Appropriate methods for computing quantiles are a deep rabbit hole. quantile() provides 9 separate methods for computing the quantile; of these 9, 4/9 give the result of 33 that you're expecting:

sapply(1:9, \(t) quantile(x, 0.25, type = t)) |> setNames(1:9)
       1        2        3        4        5        6        7        8 
33.00000 33.00000 33.00000 27.25000 37.25000 33.00000 41.50000 35.83333 
       9 
36.18750

The type argument can also be passed to IQR():

sapply(1:9, \(t) IQR(x, type = t))
[1] 1973.000 1973.000  954.000 1214.500 1714.000 1973.000 1455.000 1800.333
[9] 1778.750

Only 3/9 (types 1, 2, 6) give your result. (Type 7 is R's default.)

?quantile (and especially Hyndman and Fan 1996, referenced therein) give much more detail about the different definitions.

PS I don't think Normality has anything to do with it ...

While I'm at it, I would be interested if anyone could clarify (in a separate answer or in comments) what "Tukey's recommendations" are in the help for ?IQR: Exploratory Data Analysis is available for checkout at the Internet Archive, but I haven't yet located the precise advice that the R documentation is referring to ...

Answer 2

Ben Bolker's answer explains why the quantile() function, and thus the IQR, may not return the values you expect. However, I think you've misunderstood the documentation about normality.

Only the "Type 9" method for quantile and IQR is intended for normally-distributed data, where it provides a median-unbiased estimate (docs here). The default is "Type 7".

Instead, the IQR documentation is hinting at a method for robustly estimating the standard deviation of samples from a normal distribution. You might be tempted to do so by plugging the values directly into the (Bessel-corrected) definition of standard deviation: $$ s = \sqrt{\frac{1}{n-1} \sum_{i=0}^{N} \left(x_i - \bar{x}\right)^2} $$

However, this can go badly wrong with noisy data. The mean $\bar{x}$ is extremely sensitive to outliers. In fact, even a single outlier is enough to make $\bar{x}$ take on any value.

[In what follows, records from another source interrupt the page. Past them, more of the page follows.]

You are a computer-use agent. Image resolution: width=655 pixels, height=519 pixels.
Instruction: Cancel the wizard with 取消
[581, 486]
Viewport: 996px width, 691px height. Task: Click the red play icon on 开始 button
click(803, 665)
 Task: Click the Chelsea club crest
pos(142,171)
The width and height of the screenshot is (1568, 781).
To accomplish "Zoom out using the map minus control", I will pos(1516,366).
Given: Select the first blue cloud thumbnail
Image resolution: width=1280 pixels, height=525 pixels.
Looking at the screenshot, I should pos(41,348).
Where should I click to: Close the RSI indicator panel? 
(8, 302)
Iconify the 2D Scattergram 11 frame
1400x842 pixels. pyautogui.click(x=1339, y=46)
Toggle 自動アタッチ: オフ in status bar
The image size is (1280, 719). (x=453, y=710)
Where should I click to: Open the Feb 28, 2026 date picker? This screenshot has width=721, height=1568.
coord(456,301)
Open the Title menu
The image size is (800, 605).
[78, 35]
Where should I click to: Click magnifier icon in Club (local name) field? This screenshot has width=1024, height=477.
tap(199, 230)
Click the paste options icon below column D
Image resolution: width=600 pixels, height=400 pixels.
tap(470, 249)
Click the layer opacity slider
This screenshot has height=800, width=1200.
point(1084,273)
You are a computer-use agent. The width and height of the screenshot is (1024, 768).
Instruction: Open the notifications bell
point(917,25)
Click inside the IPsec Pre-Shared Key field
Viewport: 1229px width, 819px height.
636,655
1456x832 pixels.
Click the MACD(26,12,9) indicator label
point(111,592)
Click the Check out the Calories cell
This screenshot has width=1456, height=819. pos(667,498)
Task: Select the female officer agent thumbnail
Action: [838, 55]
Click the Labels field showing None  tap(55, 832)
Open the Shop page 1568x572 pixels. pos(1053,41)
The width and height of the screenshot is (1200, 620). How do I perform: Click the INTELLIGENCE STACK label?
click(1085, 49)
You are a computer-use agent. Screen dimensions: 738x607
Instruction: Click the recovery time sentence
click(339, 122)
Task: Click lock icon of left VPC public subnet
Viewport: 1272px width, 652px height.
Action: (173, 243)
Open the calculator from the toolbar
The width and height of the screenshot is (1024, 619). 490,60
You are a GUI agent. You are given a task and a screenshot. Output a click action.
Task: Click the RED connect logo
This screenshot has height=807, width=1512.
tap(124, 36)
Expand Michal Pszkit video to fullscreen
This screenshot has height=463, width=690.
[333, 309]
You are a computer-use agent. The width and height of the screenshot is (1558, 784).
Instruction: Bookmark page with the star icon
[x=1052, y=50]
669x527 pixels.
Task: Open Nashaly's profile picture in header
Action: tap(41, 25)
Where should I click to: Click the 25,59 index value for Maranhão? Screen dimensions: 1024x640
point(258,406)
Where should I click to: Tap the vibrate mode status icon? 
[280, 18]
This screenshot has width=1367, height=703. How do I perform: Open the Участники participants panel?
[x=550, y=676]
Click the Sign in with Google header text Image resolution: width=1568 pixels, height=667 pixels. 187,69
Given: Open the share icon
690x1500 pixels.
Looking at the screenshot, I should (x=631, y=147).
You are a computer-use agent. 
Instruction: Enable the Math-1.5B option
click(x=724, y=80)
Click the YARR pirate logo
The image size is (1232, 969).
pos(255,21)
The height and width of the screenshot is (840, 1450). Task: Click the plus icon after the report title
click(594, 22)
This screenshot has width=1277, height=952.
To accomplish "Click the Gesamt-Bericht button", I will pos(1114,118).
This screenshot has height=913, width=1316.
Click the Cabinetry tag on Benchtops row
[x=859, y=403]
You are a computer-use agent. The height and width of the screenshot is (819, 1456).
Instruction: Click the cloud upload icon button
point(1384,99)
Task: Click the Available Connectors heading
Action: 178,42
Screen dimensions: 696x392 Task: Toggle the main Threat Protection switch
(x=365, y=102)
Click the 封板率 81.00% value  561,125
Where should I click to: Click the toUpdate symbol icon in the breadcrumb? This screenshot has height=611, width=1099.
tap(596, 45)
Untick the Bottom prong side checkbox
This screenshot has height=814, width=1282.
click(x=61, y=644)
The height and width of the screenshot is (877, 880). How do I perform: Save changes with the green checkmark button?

Robust methods can provide more sensible estimates of the SD. One popular way to do so for normally distributed data is to calculate the IQR and divide it by 1.349. This trick exploits the fact that, for a standard normal distribution, the 1st and 3rd quartiles occur at $\approx \pm 0.67449$. Thus, if you know the data is normal(ish) and the IQR that it spans, you can divide that IQR by 0.67449 * 2, or 1.349, and approximate the SD. There are other robust methods based around the median absolute deviation or pairwise differences. These are useful because the order statistics are much more resilient. For example, changing one value has almost no effect on the median. Instead you would need to change >50% of them to set it to an arbitrary value.